Helpful hints and guiding questions:
- What makes a biography of taste different from a biography of a commodity?
- How do biographies of taste change what Trapp calls “the distribution of the sensible”?
- How do these biographies of taste counter what Trapp calls the “biopolitical politics of necessity”? What are the politics of the biography of taste?
Appadurai, Arjun. 1986. “Introduction: Commodities and the Politics of Value.” In The Social Life of Things: Commodities in Cultural Perspective, edited by Arjun Appadurai, 3–63. New York: Cambridge University Press.
Highmore, Ben. 2008. “Alimentary Agents: Food, Cultural Theory and Multiculturalism.” Journal of Intercultural Studies 29, no. 4: 381–98.
Mintz, Sidney W. 1985. “Power” and “Eating and Being.” In Sweetness and Power: The Place of Sugar in Modern History, 151–214. New York: Penguin.
Activity: Recipes for Aid
This activity has been adapted from one of Trapp’s courses at the University of Memphis. It has been designed to help students explore and analyze embodied culinary knowledge, creolization processes, and connections between meaning, use, and status of foods.

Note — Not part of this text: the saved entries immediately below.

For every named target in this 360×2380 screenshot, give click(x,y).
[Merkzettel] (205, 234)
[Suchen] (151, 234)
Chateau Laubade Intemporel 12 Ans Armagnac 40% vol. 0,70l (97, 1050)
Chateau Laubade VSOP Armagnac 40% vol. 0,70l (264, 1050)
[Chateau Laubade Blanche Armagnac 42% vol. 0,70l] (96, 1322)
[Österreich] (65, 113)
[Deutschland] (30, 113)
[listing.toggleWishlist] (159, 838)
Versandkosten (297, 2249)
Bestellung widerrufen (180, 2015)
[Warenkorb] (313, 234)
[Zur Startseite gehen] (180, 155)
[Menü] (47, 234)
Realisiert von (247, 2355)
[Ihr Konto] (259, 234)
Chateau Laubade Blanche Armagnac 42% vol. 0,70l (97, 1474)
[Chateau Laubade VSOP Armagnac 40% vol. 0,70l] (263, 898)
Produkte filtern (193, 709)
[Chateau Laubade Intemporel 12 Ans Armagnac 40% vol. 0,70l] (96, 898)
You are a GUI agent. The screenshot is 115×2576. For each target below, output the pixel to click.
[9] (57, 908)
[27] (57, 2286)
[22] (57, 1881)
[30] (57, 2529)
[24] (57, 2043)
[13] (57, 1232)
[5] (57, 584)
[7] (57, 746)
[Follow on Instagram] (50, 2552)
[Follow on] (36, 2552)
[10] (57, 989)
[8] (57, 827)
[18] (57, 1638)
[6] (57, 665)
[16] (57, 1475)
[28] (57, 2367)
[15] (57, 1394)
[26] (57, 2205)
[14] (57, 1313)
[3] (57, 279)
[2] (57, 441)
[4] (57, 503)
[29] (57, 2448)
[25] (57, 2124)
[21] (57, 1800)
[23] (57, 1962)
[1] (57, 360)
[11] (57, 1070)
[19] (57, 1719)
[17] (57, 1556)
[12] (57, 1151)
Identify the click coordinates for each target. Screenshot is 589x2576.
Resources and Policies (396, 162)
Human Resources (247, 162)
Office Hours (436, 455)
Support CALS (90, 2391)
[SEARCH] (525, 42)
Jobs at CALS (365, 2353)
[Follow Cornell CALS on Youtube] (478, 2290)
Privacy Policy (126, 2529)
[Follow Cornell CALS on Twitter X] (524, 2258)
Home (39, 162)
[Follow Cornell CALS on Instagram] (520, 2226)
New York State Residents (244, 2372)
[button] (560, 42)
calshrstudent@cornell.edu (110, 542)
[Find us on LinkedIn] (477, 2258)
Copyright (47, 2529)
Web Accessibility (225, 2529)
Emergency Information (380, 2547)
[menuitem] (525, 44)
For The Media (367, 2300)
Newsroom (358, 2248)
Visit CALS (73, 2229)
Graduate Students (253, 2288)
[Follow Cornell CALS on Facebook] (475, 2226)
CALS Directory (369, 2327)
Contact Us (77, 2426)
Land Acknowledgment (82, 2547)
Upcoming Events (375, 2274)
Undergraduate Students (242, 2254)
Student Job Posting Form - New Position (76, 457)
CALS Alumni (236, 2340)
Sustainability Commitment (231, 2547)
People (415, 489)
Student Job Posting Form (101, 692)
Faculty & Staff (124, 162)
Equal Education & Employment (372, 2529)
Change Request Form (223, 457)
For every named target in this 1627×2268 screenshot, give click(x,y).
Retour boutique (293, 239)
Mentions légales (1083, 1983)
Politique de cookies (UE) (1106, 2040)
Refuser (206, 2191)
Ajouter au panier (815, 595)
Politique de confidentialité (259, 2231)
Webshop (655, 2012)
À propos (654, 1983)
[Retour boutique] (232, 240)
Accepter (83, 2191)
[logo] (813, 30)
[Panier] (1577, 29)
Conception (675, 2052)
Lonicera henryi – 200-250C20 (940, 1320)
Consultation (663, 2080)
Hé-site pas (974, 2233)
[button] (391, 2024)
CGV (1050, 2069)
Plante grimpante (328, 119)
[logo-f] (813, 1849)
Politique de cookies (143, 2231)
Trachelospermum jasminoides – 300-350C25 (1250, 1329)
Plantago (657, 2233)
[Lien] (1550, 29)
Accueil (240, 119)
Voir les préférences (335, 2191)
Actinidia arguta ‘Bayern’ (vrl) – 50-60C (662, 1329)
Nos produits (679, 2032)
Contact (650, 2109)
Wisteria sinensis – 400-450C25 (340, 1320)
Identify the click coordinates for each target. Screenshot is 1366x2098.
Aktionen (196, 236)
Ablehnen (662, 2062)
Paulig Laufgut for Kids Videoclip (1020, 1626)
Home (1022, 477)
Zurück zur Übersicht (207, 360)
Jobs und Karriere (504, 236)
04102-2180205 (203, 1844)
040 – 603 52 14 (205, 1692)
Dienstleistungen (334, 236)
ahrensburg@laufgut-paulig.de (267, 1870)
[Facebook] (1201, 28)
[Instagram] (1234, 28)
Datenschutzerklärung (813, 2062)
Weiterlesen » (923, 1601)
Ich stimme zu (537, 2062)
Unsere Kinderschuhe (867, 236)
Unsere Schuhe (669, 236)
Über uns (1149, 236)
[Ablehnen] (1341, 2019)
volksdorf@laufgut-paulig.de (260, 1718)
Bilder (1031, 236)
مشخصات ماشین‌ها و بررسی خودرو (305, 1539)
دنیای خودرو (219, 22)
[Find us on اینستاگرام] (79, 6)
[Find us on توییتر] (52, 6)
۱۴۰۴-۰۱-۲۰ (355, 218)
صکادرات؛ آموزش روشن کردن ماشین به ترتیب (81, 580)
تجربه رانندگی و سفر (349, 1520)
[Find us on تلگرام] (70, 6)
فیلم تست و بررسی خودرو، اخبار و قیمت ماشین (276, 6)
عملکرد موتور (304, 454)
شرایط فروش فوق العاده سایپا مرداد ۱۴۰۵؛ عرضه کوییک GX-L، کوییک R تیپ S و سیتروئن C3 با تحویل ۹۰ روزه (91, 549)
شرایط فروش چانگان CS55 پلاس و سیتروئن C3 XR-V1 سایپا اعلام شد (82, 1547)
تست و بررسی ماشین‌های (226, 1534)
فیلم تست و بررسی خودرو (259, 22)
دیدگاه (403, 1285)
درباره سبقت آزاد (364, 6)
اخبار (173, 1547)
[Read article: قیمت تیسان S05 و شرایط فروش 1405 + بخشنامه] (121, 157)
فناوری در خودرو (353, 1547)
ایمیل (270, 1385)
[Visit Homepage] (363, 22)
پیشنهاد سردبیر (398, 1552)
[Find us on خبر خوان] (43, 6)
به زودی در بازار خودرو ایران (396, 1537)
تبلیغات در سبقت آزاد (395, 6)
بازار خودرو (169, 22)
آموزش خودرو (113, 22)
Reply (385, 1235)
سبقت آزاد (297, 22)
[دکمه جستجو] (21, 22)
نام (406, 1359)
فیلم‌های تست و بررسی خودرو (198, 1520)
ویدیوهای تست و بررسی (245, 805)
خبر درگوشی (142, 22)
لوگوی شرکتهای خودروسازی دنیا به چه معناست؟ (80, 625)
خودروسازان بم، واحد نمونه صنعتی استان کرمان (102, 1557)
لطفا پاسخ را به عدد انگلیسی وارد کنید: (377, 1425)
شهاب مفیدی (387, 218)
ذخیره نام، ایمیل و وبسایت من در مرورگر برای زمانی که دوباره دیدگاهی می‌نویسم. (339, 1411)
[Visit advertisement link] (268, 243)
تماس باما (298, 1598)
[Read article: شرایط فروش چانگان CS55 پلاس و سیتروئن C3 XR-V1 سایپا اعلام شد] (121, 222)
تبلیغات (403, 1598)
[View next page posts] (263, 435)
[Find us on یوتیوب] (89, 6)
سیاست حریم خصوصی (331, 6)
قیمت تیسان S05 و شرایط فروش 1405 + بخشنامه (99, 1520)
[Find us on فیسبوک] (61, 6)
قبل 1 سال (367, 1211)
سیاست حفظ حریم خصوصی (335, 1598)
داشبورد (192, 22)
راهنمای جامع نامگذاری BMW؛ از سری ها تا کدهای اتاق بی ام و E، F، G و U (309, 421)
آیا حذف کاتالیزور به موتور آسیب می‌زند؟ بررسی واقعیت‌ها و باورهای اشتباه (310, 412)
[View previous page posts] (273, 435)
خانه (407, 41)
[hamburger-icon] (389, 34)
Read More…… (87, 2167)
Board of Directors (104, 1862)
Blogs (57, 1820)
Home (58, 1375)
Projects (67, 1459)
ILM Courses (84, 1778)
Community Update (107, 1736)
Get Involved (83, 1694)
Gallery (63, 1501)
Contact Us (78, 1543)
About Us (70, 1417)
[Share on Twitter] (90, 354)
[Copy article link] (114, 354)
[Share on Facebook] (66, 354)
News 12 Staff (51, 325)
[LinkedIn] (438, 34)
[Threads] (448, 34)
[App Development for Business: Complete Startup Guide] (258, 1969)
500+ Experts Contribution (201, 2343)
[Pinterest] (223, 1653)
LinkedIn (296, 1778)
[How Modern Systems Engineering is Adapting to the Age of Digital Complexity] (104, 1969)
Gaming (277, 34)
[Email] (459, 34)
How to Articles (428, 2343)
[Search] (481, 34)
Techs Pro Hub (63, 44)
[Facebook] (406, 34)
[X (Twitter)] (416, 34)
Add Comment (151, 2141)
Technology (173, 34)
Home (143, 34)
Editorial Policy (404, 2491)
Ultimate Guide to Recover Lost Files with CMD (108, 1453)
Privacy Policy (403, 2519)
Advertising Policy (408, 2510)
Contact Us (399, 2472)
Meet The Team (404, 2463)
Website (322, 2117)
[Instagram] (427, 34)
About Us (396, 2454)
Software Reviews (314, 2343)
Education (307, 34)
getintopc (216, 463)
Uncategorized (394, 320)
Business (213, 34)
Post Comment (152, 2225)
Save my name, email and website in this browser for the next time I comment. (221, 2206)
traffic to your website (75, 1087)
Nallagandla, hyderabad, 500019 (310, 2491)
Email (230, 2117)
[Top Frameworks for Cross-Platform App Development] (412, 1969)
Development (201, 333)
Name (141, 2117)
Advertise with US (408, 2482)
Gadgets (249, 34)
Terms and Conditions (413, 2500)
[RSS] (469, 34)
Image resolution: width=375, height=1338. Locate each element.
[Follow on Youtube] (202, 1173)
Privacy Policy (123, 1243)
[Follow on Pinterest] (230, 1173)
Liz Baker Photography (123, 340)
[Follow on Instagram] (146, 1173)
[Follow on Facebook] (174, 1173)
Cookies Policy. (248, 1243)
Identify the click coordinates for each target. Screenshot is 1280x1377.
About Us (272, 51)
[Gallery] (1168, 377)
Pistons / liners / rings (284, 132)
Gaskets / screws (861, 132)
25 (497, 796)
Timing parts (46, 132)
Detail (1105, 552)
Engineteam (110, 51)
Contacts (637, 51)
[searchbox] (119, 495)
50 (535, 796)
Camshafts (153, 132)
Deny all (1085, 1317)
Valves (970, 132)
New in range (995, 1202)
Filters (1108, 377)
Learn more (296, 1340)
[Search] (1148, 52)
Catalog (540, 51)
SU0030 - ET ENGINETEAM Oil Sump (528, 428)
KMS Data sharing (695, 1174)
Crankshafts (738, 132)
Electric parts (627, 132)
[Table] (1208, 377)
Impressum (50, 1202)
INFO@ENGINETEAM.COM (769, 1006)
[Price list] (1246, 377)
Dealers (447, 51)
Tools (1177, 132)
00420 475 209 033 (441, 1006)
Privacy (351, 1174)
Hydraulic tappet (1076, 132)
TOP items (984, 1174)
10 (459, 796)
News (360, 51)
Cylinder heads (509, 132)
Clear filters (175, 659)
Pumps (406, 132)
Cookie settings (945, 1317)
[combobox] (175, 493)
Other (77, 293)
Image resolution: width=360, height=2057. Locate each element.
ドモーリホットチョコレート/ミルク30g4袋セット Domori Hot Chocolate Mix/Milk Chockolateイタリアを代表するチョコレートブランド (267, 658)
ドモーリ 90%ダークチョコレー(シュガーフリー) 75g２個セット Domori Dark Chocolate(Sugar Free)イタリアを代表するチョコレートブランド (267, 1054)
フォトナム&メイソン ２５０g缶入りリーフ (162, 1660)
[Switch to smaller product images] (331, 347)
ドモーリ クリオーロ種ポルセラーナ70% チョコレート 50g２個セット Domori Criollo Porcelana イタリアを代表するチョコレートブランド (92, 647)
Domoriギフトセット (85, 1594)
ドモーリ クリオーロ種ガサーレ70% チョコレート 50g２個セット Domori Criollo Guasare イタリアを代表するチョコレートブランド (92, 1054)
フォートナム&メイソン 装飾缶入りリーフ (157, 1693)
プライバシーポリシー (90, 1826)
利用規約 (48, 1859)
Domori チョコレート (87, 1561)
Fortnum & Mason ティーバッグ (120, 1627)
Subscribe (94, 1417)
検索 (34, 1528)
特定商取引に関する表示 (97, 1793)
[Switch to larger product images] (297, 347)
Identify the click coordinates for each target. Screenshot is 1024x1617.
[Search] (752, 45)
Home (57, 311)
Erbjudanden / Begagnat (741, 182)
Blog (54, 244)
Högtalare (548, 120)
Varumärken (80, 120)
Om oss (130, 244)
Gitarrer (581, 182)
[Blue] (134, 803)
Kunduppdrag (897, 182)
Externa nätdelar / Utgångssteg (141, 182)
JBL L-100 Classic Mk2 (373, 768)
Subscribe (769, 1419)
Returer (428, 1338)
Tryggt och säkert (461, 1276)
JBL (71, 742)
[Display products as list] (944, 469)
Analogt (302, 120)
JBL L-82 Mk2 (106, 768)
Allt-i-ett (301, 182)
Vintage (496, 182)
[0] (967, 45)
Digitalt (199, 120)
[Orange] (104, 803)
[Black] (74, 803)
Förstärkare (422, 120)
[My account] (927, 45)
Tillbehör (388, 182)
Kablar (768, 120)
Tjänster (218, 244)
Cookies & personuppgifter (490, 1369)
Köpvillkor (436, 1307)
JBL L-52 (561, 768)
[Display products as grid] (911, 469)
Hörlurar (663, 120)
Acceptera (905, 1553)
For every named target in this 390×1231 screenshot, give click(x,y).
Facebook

The first recipe, Hibiscus Aid, can be prepared in about ten minutes, while the second recipe, Ghetto Aid, can be prepared in about five minutes.
Exercise 1: Hibiscus Aid
- long-handled spoon
- small saucepan
- 1 quart water
- ¼ cup hibiscus blossoms
- 1 tablespoon fresh ginger, finely chopped
- ½ cup sugar (granulated white, honey, or agave; your choice)
- Juice of half a lime
- Bring water to boil in saucepan. Remove from heat and add ginger, hibiscus, and sugar. Stir until sugar dissolves.
- Cover and let cool to room temperature.
- Strain into pitcher.
- Stir in lime juice and refrigerate until chilled. Serve cold.
Exercise 2: Ghetto Aid
- long-handled spoon
- 2-3 quarts water
- ½ envelope cherry Kool-Aid
- ½ envelope tropical punch Kool-Aid
- ½ envelope grape Kool-Aid
- 2 cups sugar, or to taste
- Lemon slices, for serving
- Empty Kool-Aid into pitcher and add sugar.
- Pour in water until the mixture is as sweet and concentrated as you like.
- Stir until sugar dissolves.
- Refrigerate until chilled. Serve over ice with a slice of lemon.
Tasting and Reflection Questions
- Which type of “aid” did you prefer and why? How would you relate your aid preferences to Pierre Bourdieu’s (1984) discussion of taste and social class?
- Drawing upon Sidney Mintz’s (1985) characterizations of sugar use, how is sugar used in Ghetto Aid and Hibiscus Aid? Is it the same for each? Why or why not?
- In his chapter on liquid soul, Adrian Miller (2013) talks about the importance of red beverages and draws a historical connection between bissap and Kool-Aid. Do you think Kool-Aid is a creolized version of bissap? In your response, compare Miller’s conclusions about the connections between the two beverages and Judith Carney’s (2001) analysis of Black rice.
Bourdieu, Pierre. 1984. Selections from “The Habitus and the Space of Life-Styles,” “The Choice of the Necessary,” and “Conclusion: Classes and Classification.” In Distinction: A Social Critique of the Judgment of Taste, 175–208, 372–96, 466–84. Translated by Richard Nice. Cambridge, Mass.: Harvard University Press.
Carney, Judith A. 2001. “Rice Origins and Indigenous Knowledge” and “Out of Africa: Rice Culture and African Continuities.” In Black Rice: The African Origins of Rice Cultivation in the Americas, 31–105. Cambridge, Mass.: Harvard University Press.
Miller, Adrian E. 2013. “What is Soul Food?” and “What’s Sweet, Red, and Drunk from a Jelly Jar? Hint: Liquid Soul!” In Soul Food: The Surprising Story of an American Cuisine One Plate at a Time, 1–10, 222–39. Chapel Hill: University of North Carolina Press.
Mintz, Sidney W. 1985. “Consumption” and “Power.” In Sweetness and Power: The Place of Sugar in Modern History, 74–186. New York: Penguin.